▶ [Excerpted passage]
- - -
A monument of Jefferson Davis after a much deserved stomping in Virginia
A monument of Jefferson Davis after a much deserved stomping in Virginia
Photo: PARKER MICHELS-BOYCE (Getty Images)

The Southern Poverty Law Center (SPLC), estimates that approximately 160 Confederate monuments were taken down over the course of 2020. Come y’all, those are rookie numbers, we need to pump those numbers up.

The Associate Press reports that the SPLC has released the figures as part of its “Whose Heritage?” database that keeps track of how many confederate symbols still exist on public lands. While 160 might seem like a solid chunk, between monuments, schools, buildings, and plaques, there are about 2,100 symbols that are still floating around the country.

At this point, I’m almost impressed at America’s continued dedication to doing the bare minimum. Almost.

“These racist symbols only serve to uphold revisionist history and the belief that white supremacy remains morally acceptable,” SPLC Chief of Staff Lecia Brooks wrote in a statement, the AP notes. “This is why we believe that all symbols of white supremacy should be removed from public spaces.”
- - -
▶ [Recorded information]
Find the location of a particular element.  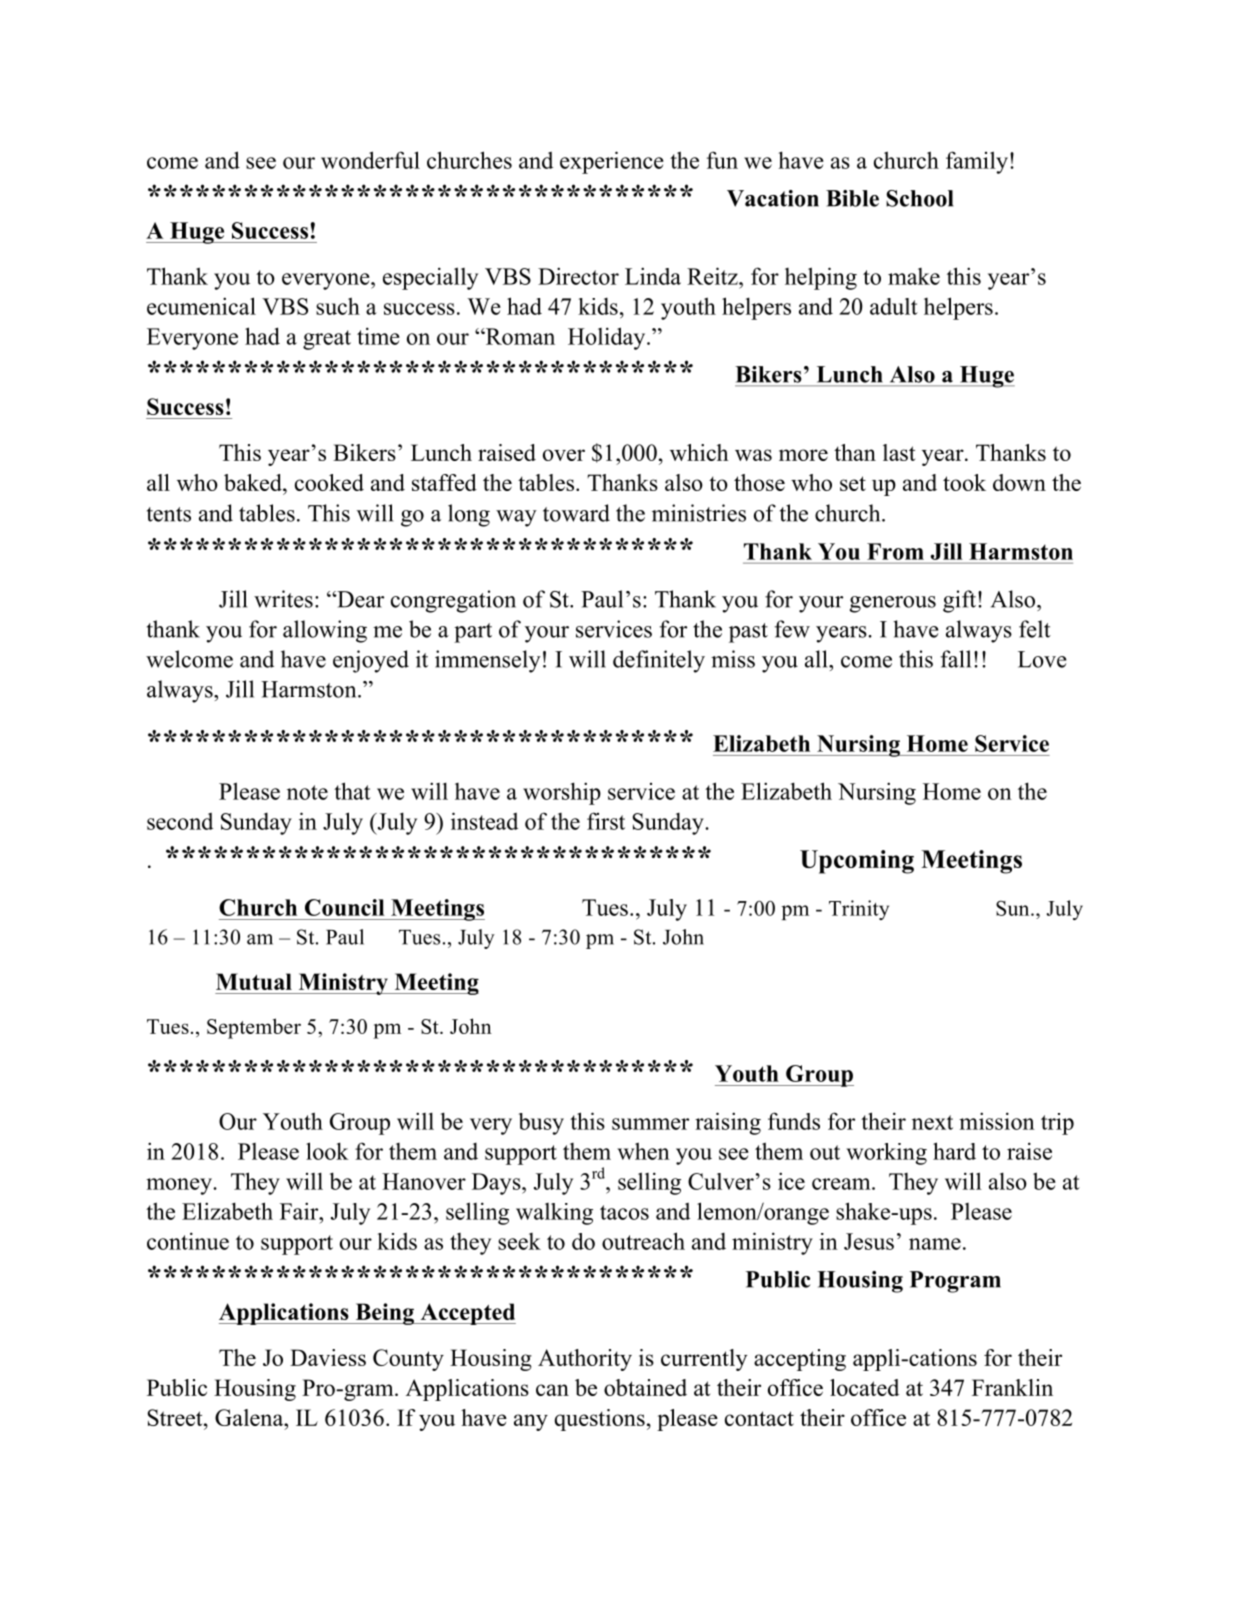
- - -
▶ [Problem set]
1. According to the article on Confederate monuments, roughly how many Confederate symbols still remain across the country?
2. Reproduce everything in the article on Confederate monuments from "The Associate Press" down to "bare minimum. Almost.".
3. Write the next part of the article on Confederate monuments, picking up after its last sentence.

▶ [Answer set]
1. About 2,100.

2.
The Associate Press reports that the SPLC has released the figures as part of its “Whose Heritage?” database that keeps track of how many confederate symbols still exist on public lands. While 160 might seem like a solid chunk, between monuments, schools, buildings, and plaques, there are about 2,100 symbols that are still floating around the country.

At this point, I’m almost impressed at America’s continued dedication to doing the bare minimum. Almost.

3.
In terms of monuments, there are still 704 just being ugly and racist in buildings and parks across the country, including even the Capitol building. Leave it to Mississippi’s stupid ass to have Confederate President Jefferson Davis be one of the statues that represent the state in the National Statuary Hall Collection. A statue of Confederate General Robert E. Lee previously stood in Statuary Hall, representing the state of Virginia, but it was taken down and will be replaced with a statue of Barbara Johns.

Johns was a 16-year-old girl who led a walkout to protest the inequitable conditions at her segregated school in Farmville, Va. The walkout garnered attention from attorneys at the NAACP, who filed a federal lawsuit that would go on to be one the cases the Supreme Court reviewed in Brown v. Board of Education, the landmark case that would deem segregation unconstitutional.

“I hope that young people will see it as something that they could emulate,” Joan Johns Cobbs, Johns’ younger sister, told AP with regard to the statue. “Being that young, seeing an injustice, and deciding to do something about it is pretty remarkable.”

In recent years there has been calls for these monuments to be removed from public spaces as they’re, you know, racist as fuck and celebrate people who commited actual treason. Those calls only intensified last year in the wake of the protests against police brutality and systemic racism after the deaths of Ahmaud Arbery, Breonna Taylor, and George Floyd.

While many states have attempted to answer these calls and form commissions to determine what to do with the Confederate symbols scattered around their states, others, such as Georgia, Mississippi, and Alabama have seen lawmakers introduce legislation to protect them monuments from being altered, moved, or damaged in any way.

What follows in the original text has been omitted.